If u like rap, "the real slim shady" referring to eminem the rapper.
Im sorry if my ideas are horrible haha.!


----------



## horsea

Haha thanks! And no ideas are bad when I dont have any myself 

I was thinking Starry Eyed maybe, but I bet thats common.


----------



## ItsNOWandFOREVER

horsea said:


> Haha thanks! And no ideas are bad when I dont have any myself
> 
> I was thinking Starry Eyed maybe, but I bet thats common.


Noo ive never heard that ! Its pretty cute i just thought of starry night or Starry Knight with a "k" coming from your idea.
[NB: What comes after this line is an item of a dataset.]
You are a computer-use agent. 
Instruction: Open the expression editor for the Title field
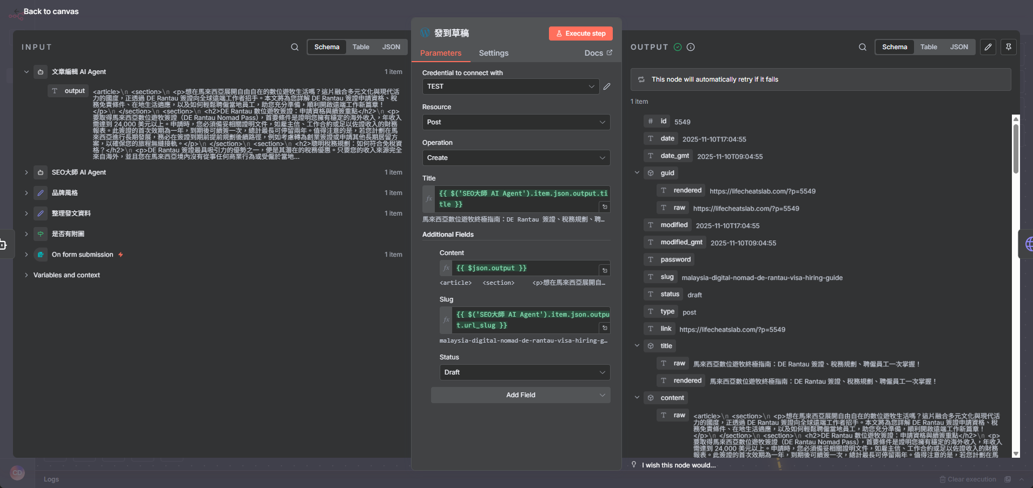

Or star bright, star light lol.
_Posted via Mobile Device_


----------



## PaintLovinGirl

How is he bred?


----------



## 40232

I would combine his parents names if they are registered


----------



## FaceTheMusic

Going off of his barn name I have a couple of ideas. What about Cosmic Fury, Cosmo Decked Out, Color Me Cosmic or (just because lol)IM No Indigo?


----------



## horsea

I don't know his parents names  I wish because then it would be a lot easier. I'm no indigo is really cute hahaha


----------



## DancingArabian

Cosmo Kramer

I kind of liked Blue Eyed Paint though, not sure why. Simple and to the point.
_Posted via Mobile Device_


----------



## Val1991

Keep in mind mind that over the loud speaker you will be introduced as "So-and-so" on "Horse" So you kind of want it to flow. Just some random things off the top of my head refering to blue/indigo/cosmic/outerspace/slow paced


Blue Cosmos
Blue Skies Ahead
Go for Blue
A Comet's Tail
Oh so Blue
Blue without You
A Blue Moon
Slow to Go Indigo
Indigo Dreams
One Lazy Afternoon
A Path to the Stars
Sapphire Stars
Love Those Baby Blues
Blue Eyed Cosmos
Color Me Blue/Indigo
Blue Indian 
Captain Cosmos
Slow and Steady
The Stars in Your Eyes

K, I'm officially out of thoughts. Hope I was of some help ^^


----------



## themacpack

FaceTheMusic said:


> Going off of his barn name I have a couple of ideas. What about Cosmic Fury, Cosmo Decked Out, Color Me Cosmic or (just because lol)IM No Indigo?


I like Color Me Cosmic


----------



## Val1991

Slow to Go Indigo
Blue-eyed Indian


----------



## Saddlebag

Aaah, he needs a name appropriate to english classes, a dignified name. Lancaster
Skip a Beat
Cashin Out
Bolero


----------



## horsea

I'm really liking how Color Me Cosmic sounds. It would be appropriate both english and western and just rolls well. I'll check with the pinto association and Paint association just because 
_Posted via Mobile Device_


----------